#### [Activity]
All of the data that follows should be retyped exactly, please, except the pictures.

Records from a collection:

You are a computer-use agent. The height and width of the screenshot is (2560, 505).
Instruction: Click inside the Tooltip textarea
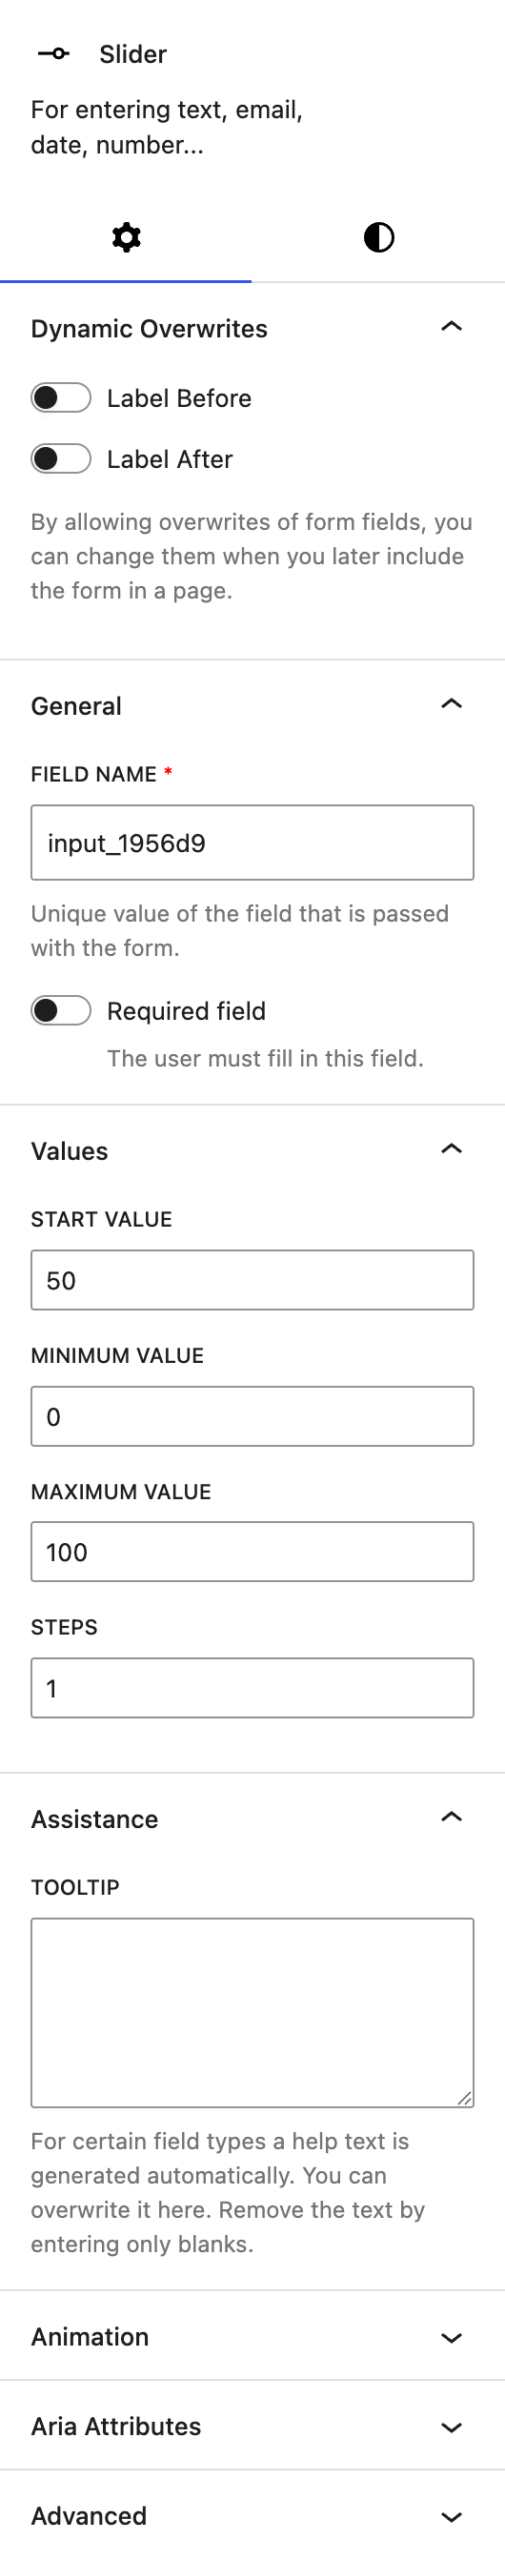(x=252, y=2013)
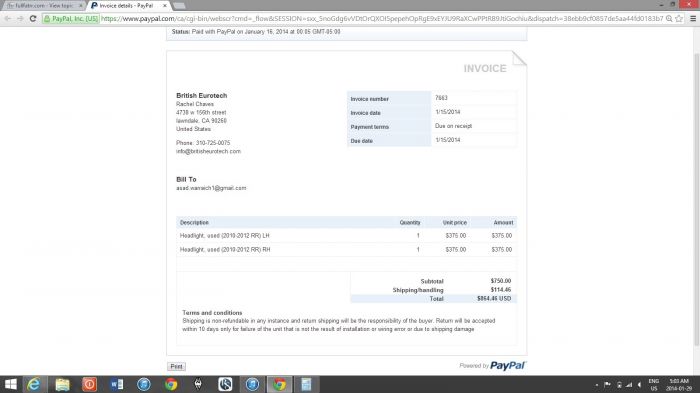700x393 pixels.
Task: Click the green PayPal, Inc. security padlock
Action: tap(47, 19)
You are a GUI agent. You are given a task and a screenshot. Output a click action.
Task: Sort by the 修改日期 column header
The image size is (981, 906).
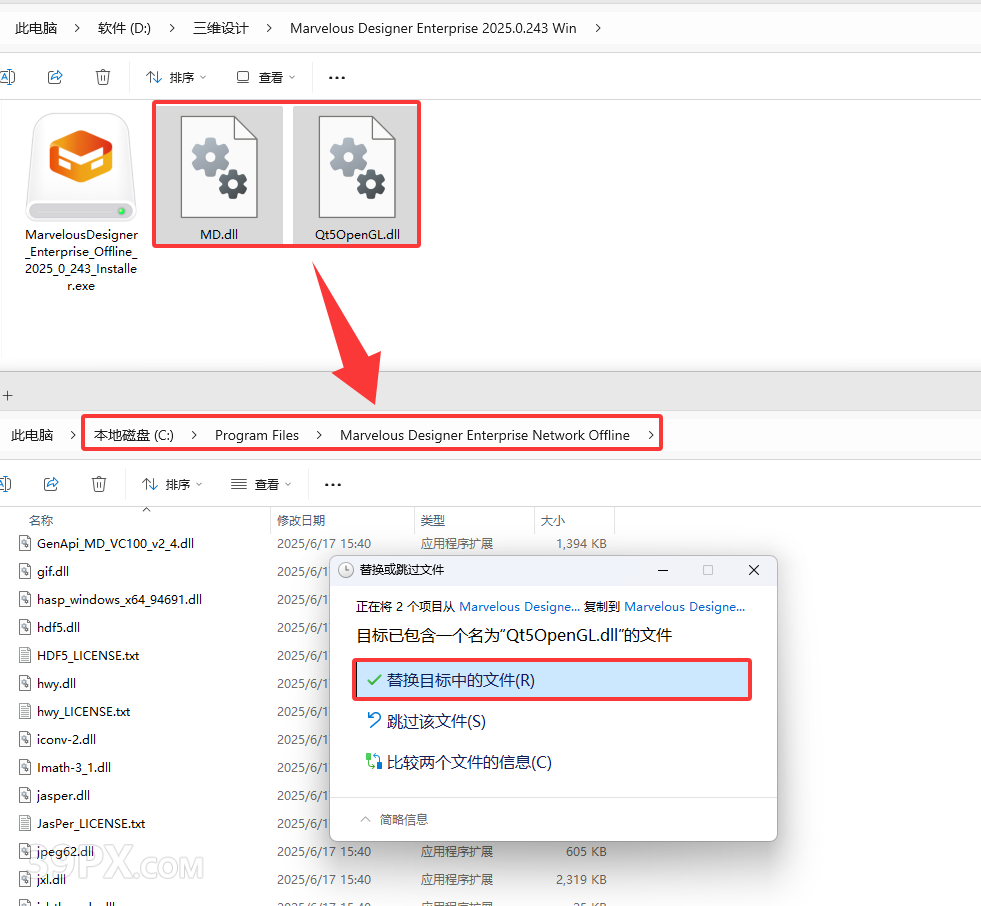click(x=301, y=521)
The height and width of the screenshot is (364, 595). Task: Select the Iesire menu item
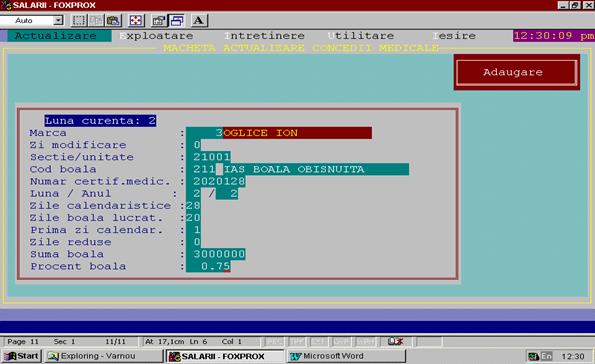click(x=454, y=36)
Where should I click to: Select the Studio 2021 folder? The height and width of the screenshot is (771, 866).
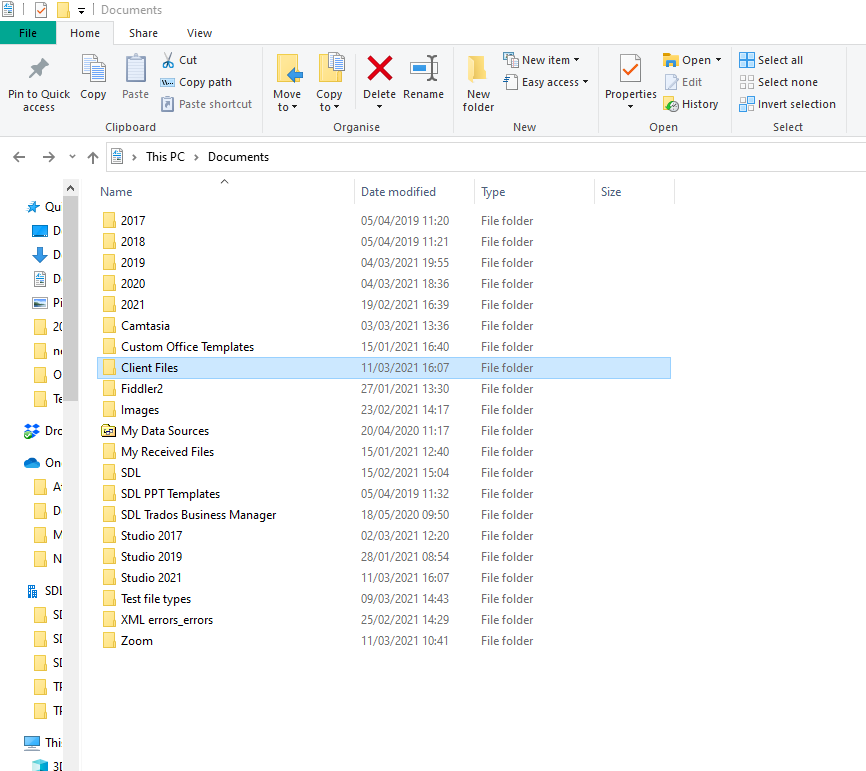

#### [Solution to the exercise]
You are a computer-use agent. The height and width of the screenshot is (2560, 505).
Instruction: Click inside the Tooltip textarea
(x=252, y=2013)
700x393 pixels.
Task: Click the green PayPal, Inc. security padlock
Action: tap(47, 19)
You are a GUI agent. You are given a task and a screenshot. Output a click action.
Task: Sort by the 修改日期 column header
The image size is (981, 906).
click(x=301, y=521)
The height and width of the screenshot is (364, 595). Task: Select the Iesire menu item
click(x=454, y=36)
Where should I click to: Select the Studio 2021 folder? The height and width of the screenshot is (771, 866).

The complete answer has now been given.